Wobei „Devour“ weniger Solo klingt als das Debüt. Das Gros der Songs wurde mit kompletter Band eingespielt. Die Kombination aus Gesang und Gitarre gibt es nur selten. Das überrascht ein wenig, weiß aber meist trotzdem zu überzeugen. Der Opener „Damascus“ bricht spät aus und setzt ein erstes Ausrufezeichen. „We Could Be Kings“ oder „Becoming Secular“ können direkt nach THE GASLIGHT ANTHEM laufen. Dieser rockige Einschlag, der natürlich auch an seine LOVED ONES erinnert, ist eher die Regel denn die Ausnahme.
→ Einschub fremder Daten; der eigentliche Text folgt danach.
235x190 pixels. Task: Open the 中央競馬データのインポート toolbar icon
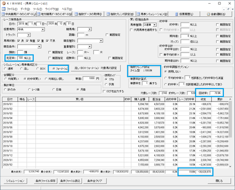pyautogui.click(x=3, y=14)
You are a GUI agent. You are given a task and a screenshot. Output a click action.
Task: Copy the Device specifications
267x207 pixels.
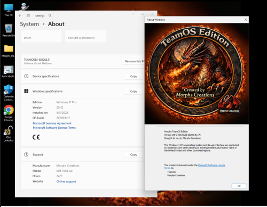(134, 76)
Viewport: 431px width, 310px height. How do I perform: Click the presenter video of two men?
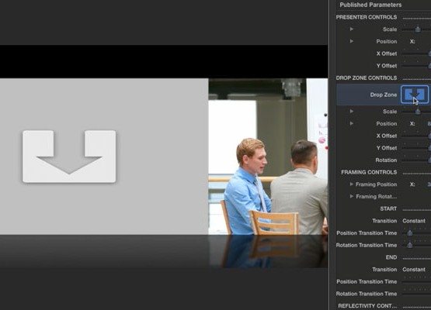click(268, 157)
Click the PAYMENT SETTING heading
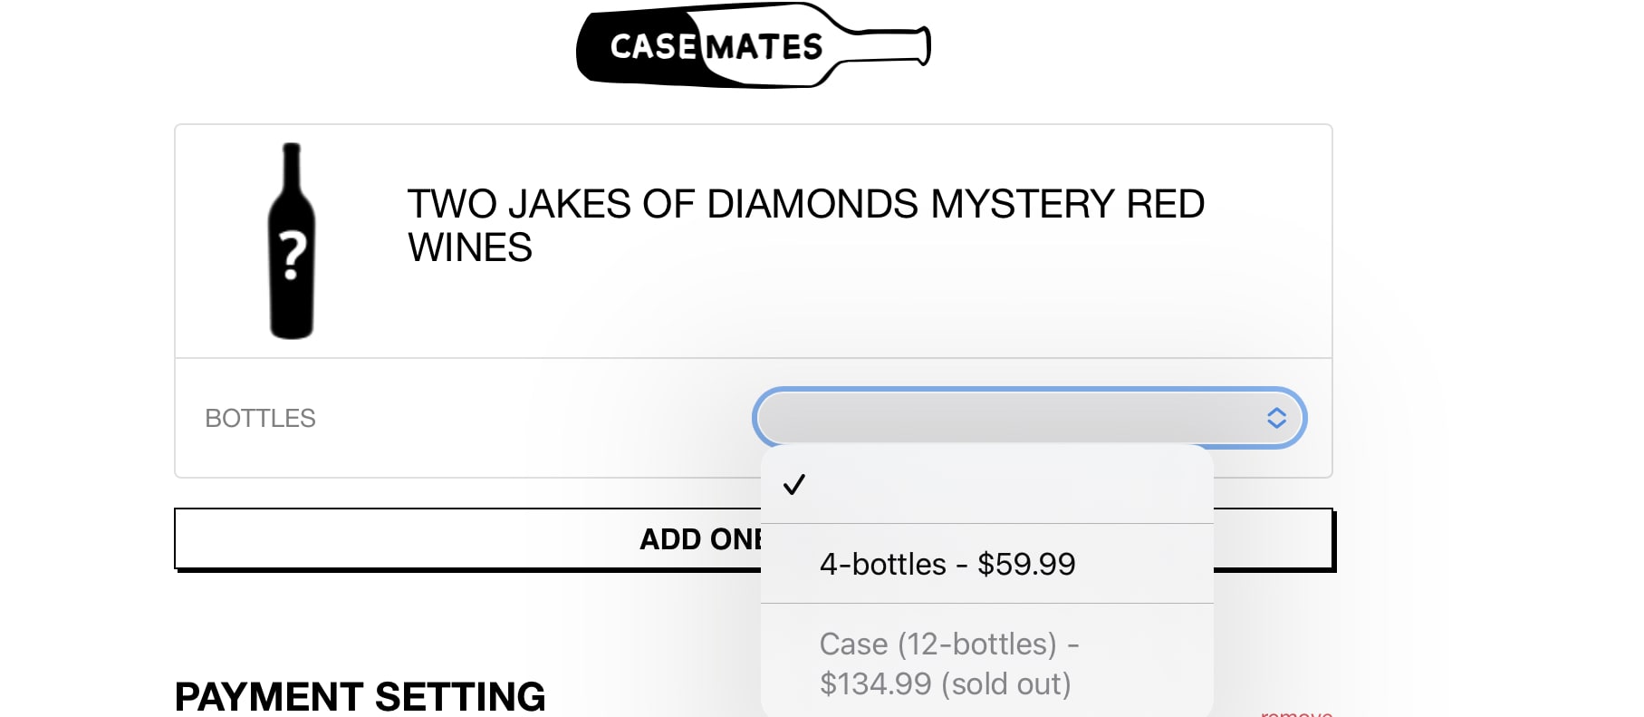The width and height of the screenshot is (1644, 717). point(360,696)
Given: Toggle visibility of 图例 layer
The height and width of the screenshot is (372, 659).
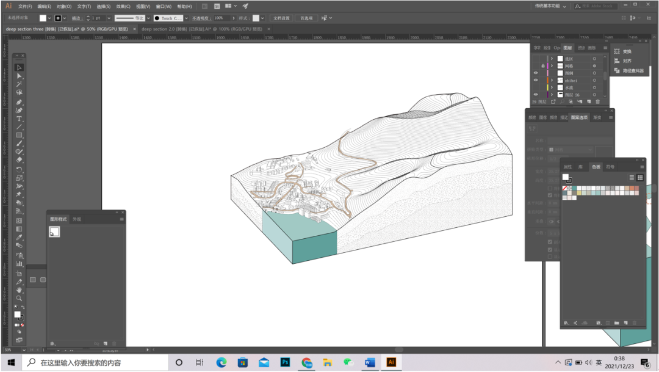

Deutlich ruhiger, melancholischer wird es mit dem tollen „Before“. Auch „Bricks“ ist etwas für die dunkleren Tage im Leben. Doch die sollen hier gar nicht im Mittelpunkt stehen. Denn das Album, mit seinen vielen kleinen Alltagsgeschichten, hat Schmiss und Elan, Melodien und Energie genug, um wenigstens einmal am Tag für ein kleines Lächeln zu sorgen.